Before I tell you why getting rid of my sense of entitlement helped me accept my reality. I’ll very quickly highlight what this sense of entitlement looks like. How it manifests in our lives. Oftentimes it is so ingrained in us that noticing it, in itself, takes effort.
A more realistic term for our sense of entitlement is expectations.
Expectations are pegged as often unrealistic, hedonistic. That’s not to say that expectations are bad. They really aren’t. What’s misunderstood, I believe, is our definition of expectations. And how it controls every aspect of our lives and we’re not even aware that it does.

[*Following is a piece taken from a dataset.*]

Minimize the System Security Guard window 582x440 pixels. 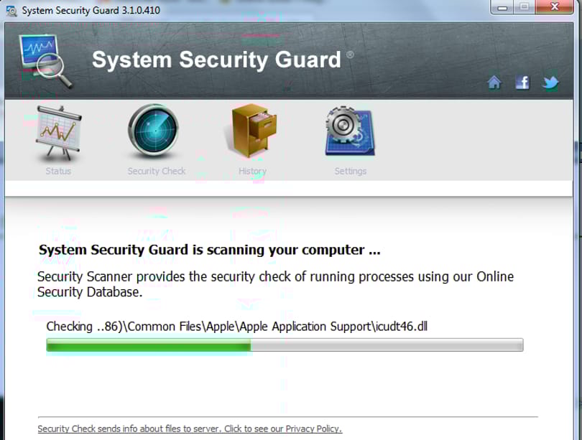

So awakening self-awareness by addressing our ‘expectations list’ is the first step to dealing with our psychological sense of entitlement.
If a mirror has stains all over it, you won’t be able to see your reflection no matter how close you stand up to it.
Much in the same manner, most of what’s on that list of expectations can be erased. These expectations make the reflection of ourselves indistinct, vague, and knotty.
The truth is that it is only in imagination that our expectations feel rewarding.
It’s this idea of perpetuity that kills us the most. A limited feeling of happiness, so short-lived, is prescribed to such a limitless scope of life.
This was an obstacle for me.
I was conditionally rewired to expect happiness, to expect love, to expect acceptance; it got to such a point that, somewhere along the way, I took life very personally.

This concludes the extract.